Don Francisco Pérez de Prado y Cuesta (1678-1755) era el obispo de la diócesis de Teruel cuando Fernando VI le nombró inquisidor general en agosto de 1746, aunque no tomó posesión hasta septiembre del mismo año. La propuesta para elegirle como sustituto de don Manuel Isidro Orozco y Manrique de Lara, que había fallecido un año antes, partió en realidad del confesor real el jesuita Francisco Rávago y contó también con la posterior aprobación del papa Benedicto XIV. Quizá influyó que Pérez de Prado había ejercido como inquisidor fiscal en el tribunal de Córdoba y conocía por tanto el funcionamiento de la institución.
A mediados del siglo XVIII la Inquisición tenía como principal objetivo la vigilancia, supervisión y control de la ortodoxia doctrinal de los libros y papeles ya impresos, puesto que el Consejo de Castilla se encargaba de la censura previa y de la concesión de licencias de impresión. Para ello la Suprema contaba con una serie de herramientas y procedimientos que aplicaba en función de los casos y necesidades: los índices de libros prohibidos, la censura de libros a posteriori, el control de las importaciones en las aduanas y la gestión de las licencias para leer libros prohibidos. Precisamente este edicto aborda este último aspecto, ya que trata sobre la revocación y anulación de todas las licencias para leer libros prohibidos que sus predecesores hubieran concedido y que estuvieran en circulación. De paso también prohibía la retención, lectura o venta de ejemplares de obras que hubieran sido prohibidas, así como de las Biblias traducidas. De esta manera Pérez de Prado dejaba claro que comenzaba una nueva etapa de mayor rigor y supervisión, ya que el edicto estaba fechado pocos meses después de que aceptara el cargo: el 13 de febrero de 1747.
En la exposición de motivos se reflejaban algunos de los que le llevaron a aprobar esta norma. Así, el inquisidor lamentaba la facilidad que había para introducir en España libros y papeles prohibidos, a lo que se añadía que las licencias de lectura no siempre eran solicitadas por personas doctas y sabias algunas de las cuales aprovechaban para comerciar con los permisos, usarlos indebidamente o retenerlos ilegalmente.
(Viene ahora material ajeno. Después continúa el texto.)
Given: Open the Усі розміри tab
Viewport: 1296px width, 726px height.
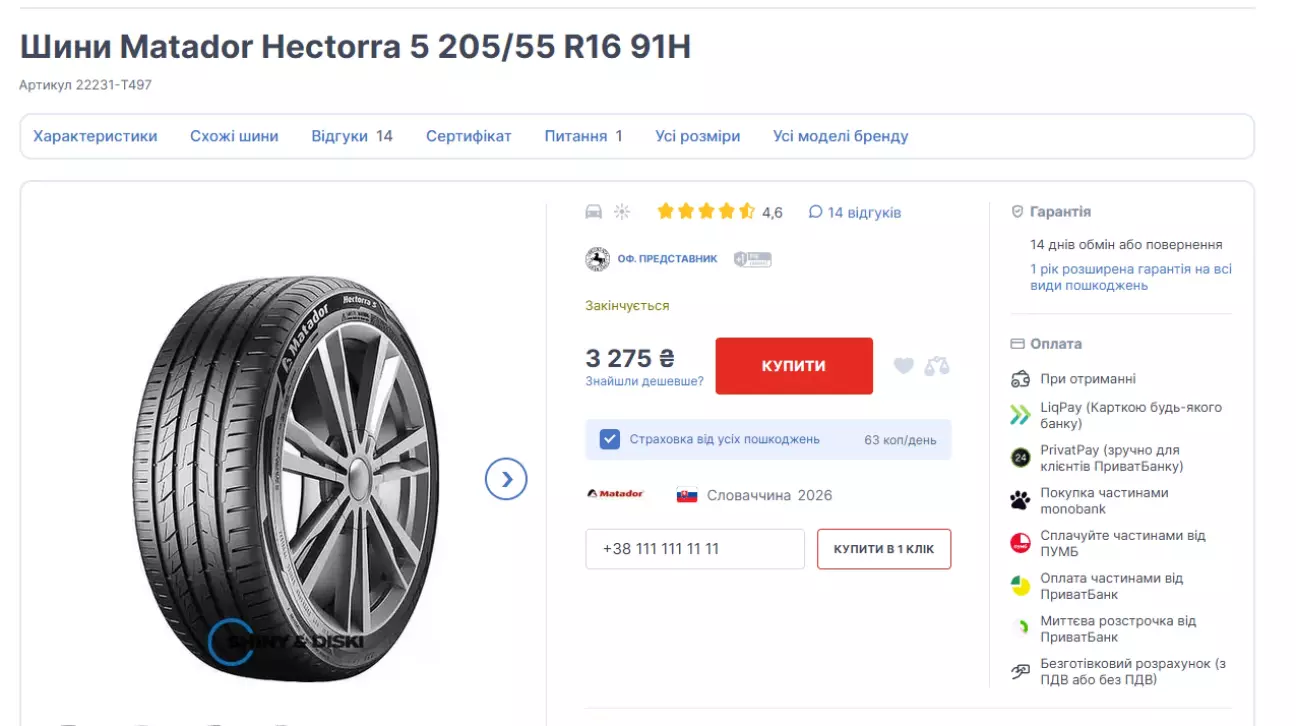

De hecho, esta corrupción del sistema de licencias para leer libros prohibidos era atribuida por el obispo a la falta de escrúpulos de los lectores, cuyas consecuencias eran preocupantes porque estaban contribuyendo a poner en peligro las almas y a empujar a los fieles a la perdición.
Pero aún los que gozan licencias por escrito, cómo exponen sus almas a tan grave riego? Qué tiene que ver el logro de una licencia dada por importunidad, con entregarse a la contingencia de perderse? (p. 5).
El enorme poder transformador que otorgaba Pérez de Prado a la lectura de libros prohibidos le obligaba a cortar de raíz la causa de los desmanes y desviaciones. Al invalidar y retirar todas las licencias que habían sido concedidas por sus predecesores y que estuvieran en circulación, pretendía empezar de cero y abrir una nueva etapa. Sin embargo, soslayaba la responsabilidad que el Santo Oficio pudiera haber tener en la laxa concesión de las licencias porque en teoría los solicitantes eran sometidos a una investigación por parte de la Inquisición y los permisos solían especificar unas limitaciones temporales, temáticas o de autores concretos.
Además de este edicto, en 1747 también se publicó un nuevo índice de libros prohibidos y, aunque en realidad Pérez de Prado tuvo poco que ver en su elaboración, lo asumió como propio. La obra había sido elaborada por los jesuitas José Casani y José Carrasco, que tuvieron el arrojo de incluir una serie de títulos de obras de autores jansenistas y del cardenal Noris que contaba con el beneplácito papal. Esto dio lugar a un fuerte enfrentamiento entre la Corona y el Papado, bajo el que latía un conflicto doctrinal entre jesuitas y jansenistas.